▶ [Exercise task 1]: Restate the part of the stock option text that begins "In the event a grantee elects" and ends "specified by the Company." as a list of its main facts.
╭─ Selected text
In the event a grantee elects to pay the exercise price payable
with respect to an option pursuant to clause (ii) above,
(A) only a whole number of share(s) of Common Stock (and
not fractional shares of Common Stock) may be tendered in
payment, (B) such grantee must present evidence acceptable
to the Company that he or she has owned any such shares of
Common Stock tendered in payment of the exercise price (and that
such tendered shares of Common Stock have not been subject to
any substantial risk of forfeiture) for at least six months
prior to the date of exercise, and (C) Common Stock must be
delivered to the Company. Delivery for this purpose may, at the
election of the grantee, be made either by (A) physical
delivery of the certificate(s) for all such shares of Common
Stock tendered in payment of the price, accompanied by duly
executed instruments of transfer in a form acceptable to the
Company, or (B) direction to the grantee’s broker to
transfer, by book entry, of such shares of Common Stock from a
brokerage account of the grantee to a brokerage account
specified by the Company. When payment of the exercise price is
made by delivery of Common Stock, the difference, if any,
between the aggregate exercise price payable with respect to the
option being exercised and the Fair Market Value of the shares
of Common Stock tendered in payment (plus any applicable taxes)
╰─
▶ [Exercise task 2]: Reproduce the records verbatim, from the line containing "Task: Click the" through the end of the records, without the pictures.
╭─ Raw data
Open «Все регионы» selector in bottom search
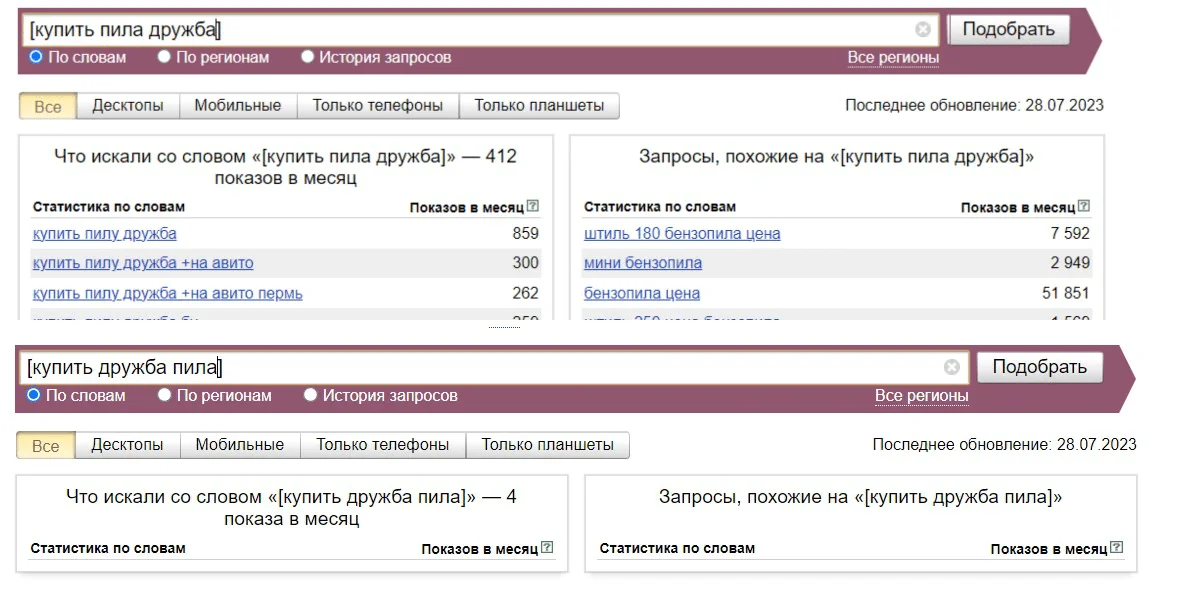(x=921, y=396)
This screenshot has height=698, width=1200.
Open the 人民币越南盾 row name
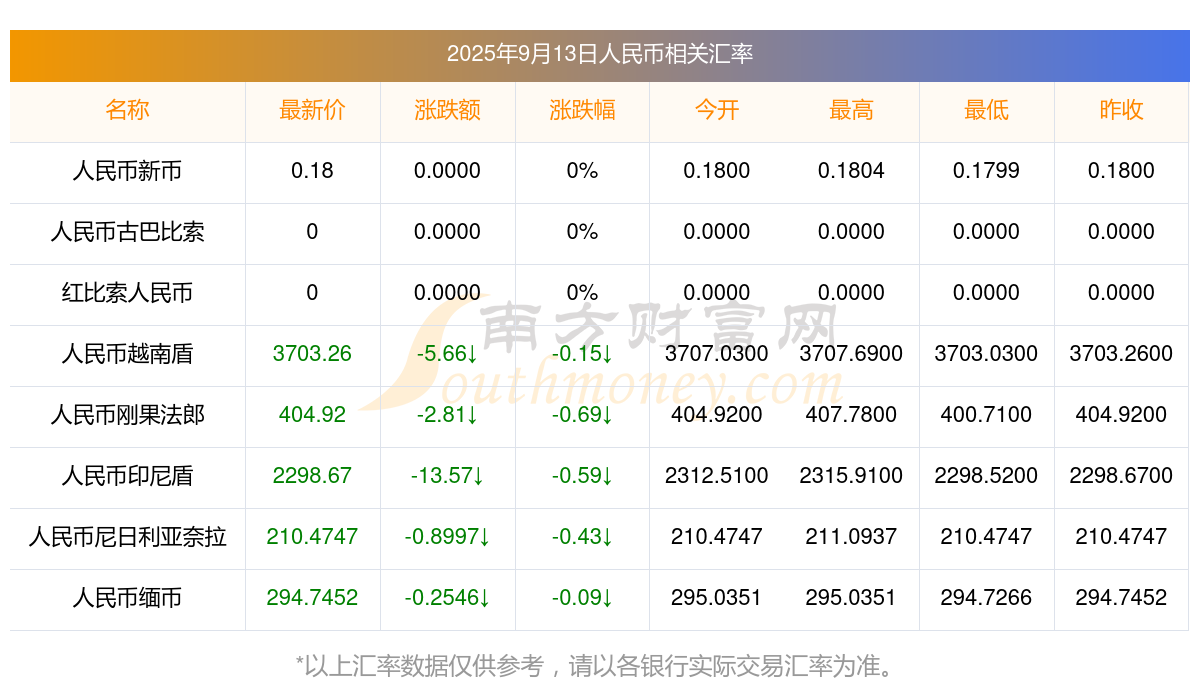tap(127, 355)
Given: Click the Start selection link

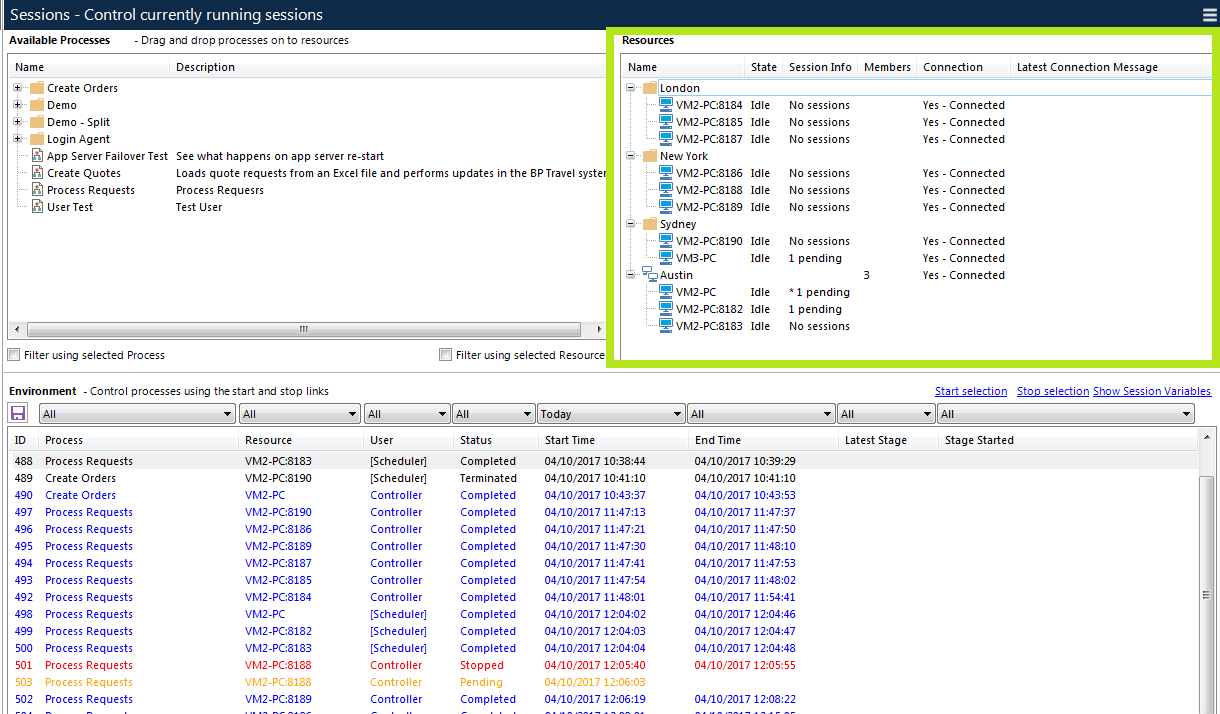Looking at the screenshot, I should (x=971, y=391).
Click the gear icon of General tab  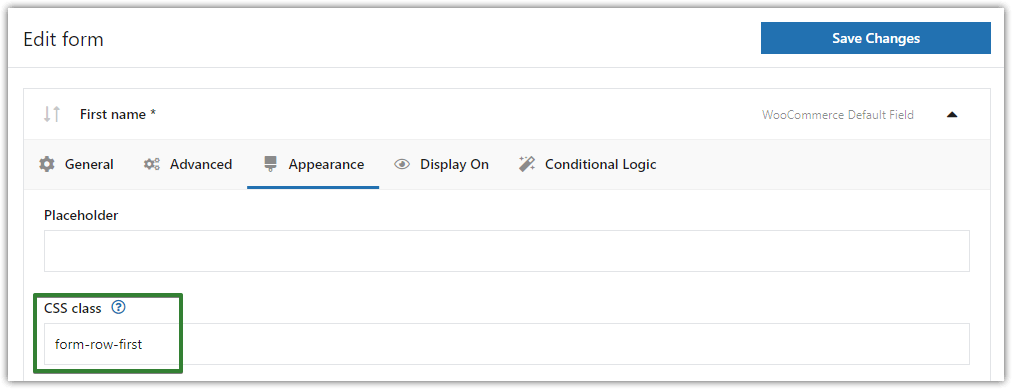46,165
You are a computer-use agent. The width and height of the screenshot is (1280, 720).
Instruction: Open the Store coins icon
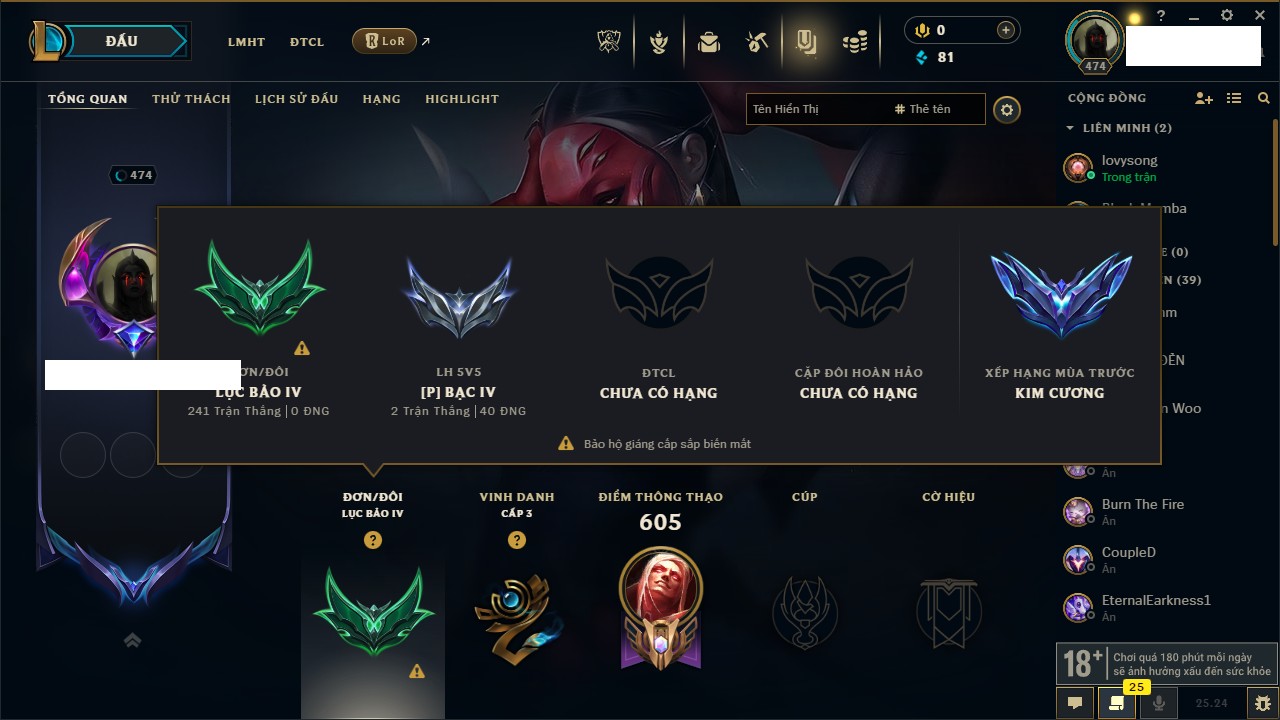coord(854,42)
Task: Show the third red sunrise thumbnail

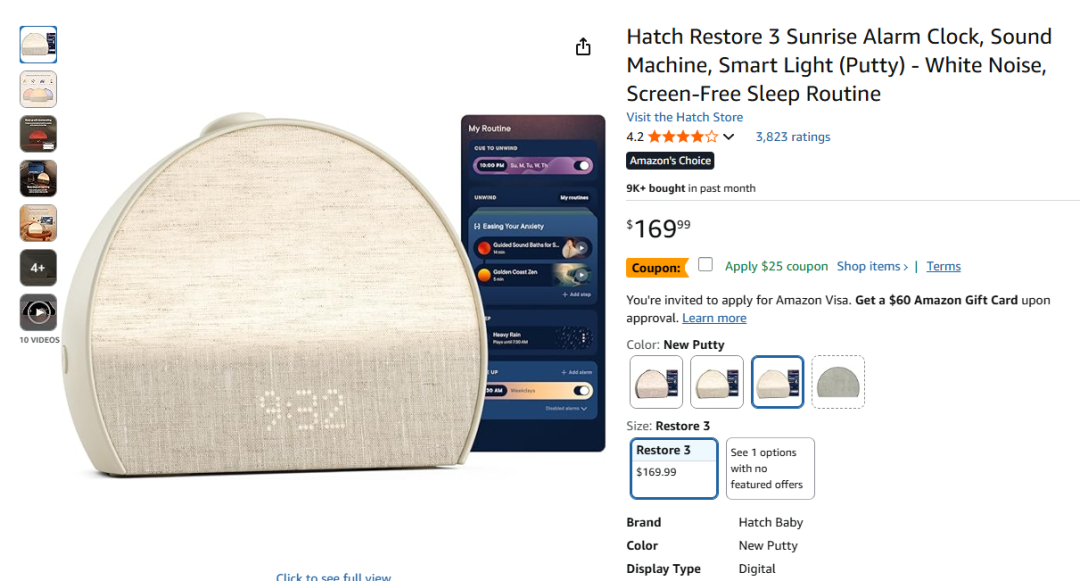Action: [x=38, y=134]
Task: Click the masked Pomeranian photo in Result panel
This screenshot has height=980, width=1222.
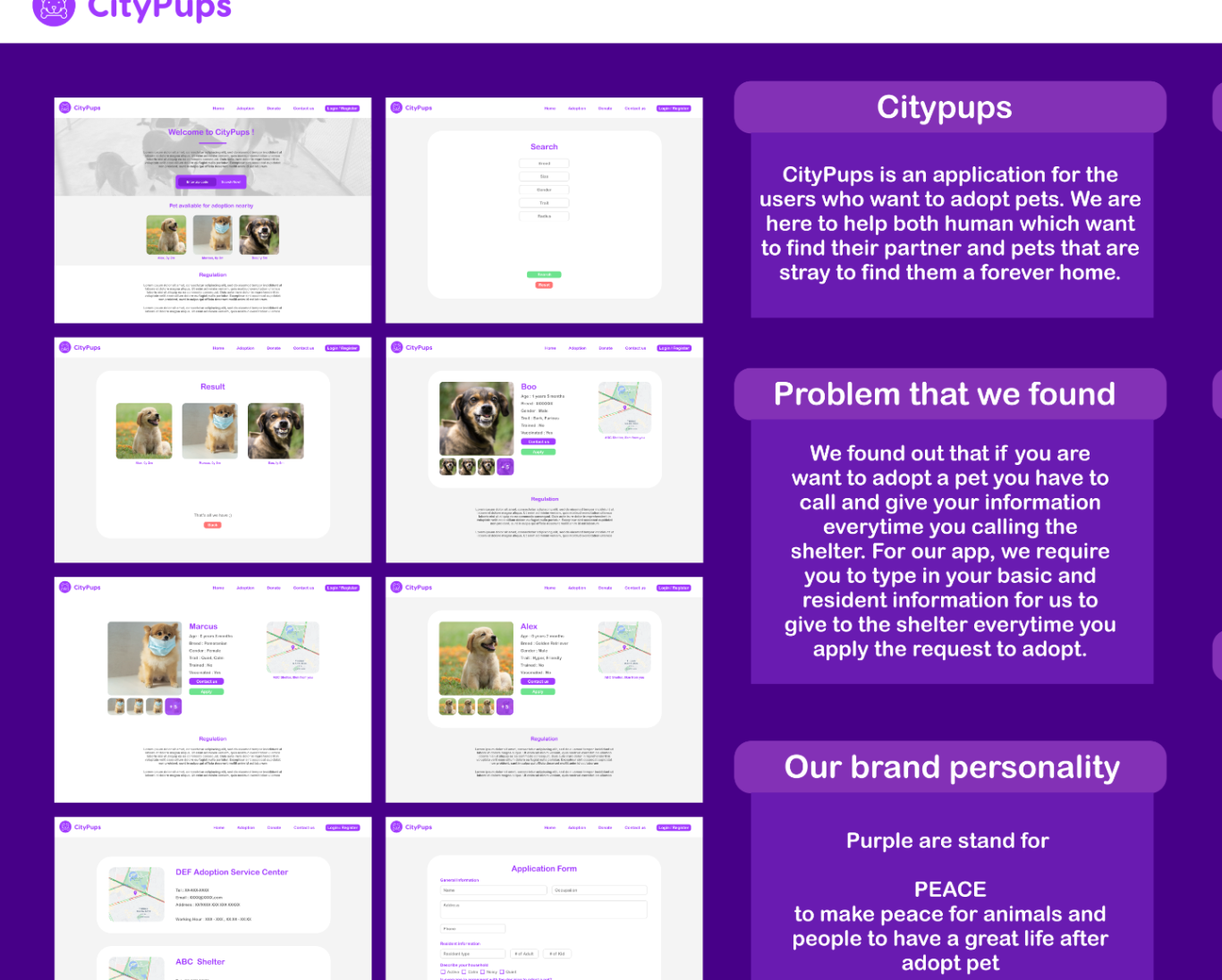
╰─
▶ [Answer 1]:
- These rules apply when a grantee pays an option's exercise price under clause (ii).
- Only whole shares of Common Stock may be tendered, not fractional shares.
- The grantee must give the Company acceptable evidence of two things about the tendered shares. The grantee must have owned them for at least six months before the exercise date. The shares must not have been subject to any substantial risk of forfeiture during that time.
- The Common Stock must be delivered to the Company. The grantee chooses the method of delivery:
  - physical delivery of the share certificates, with duly executed transfer instruments in a form acceptable to the Company, or
  - directing the grantee's broker to transfer the shares by book entry from the grantee's brokerage account to a brokerage account the Company specifies.

▶ [Answer 2]:
Task: Click the masked Pomeranian photo in Result panel
This screenshot has height=980, width=1222.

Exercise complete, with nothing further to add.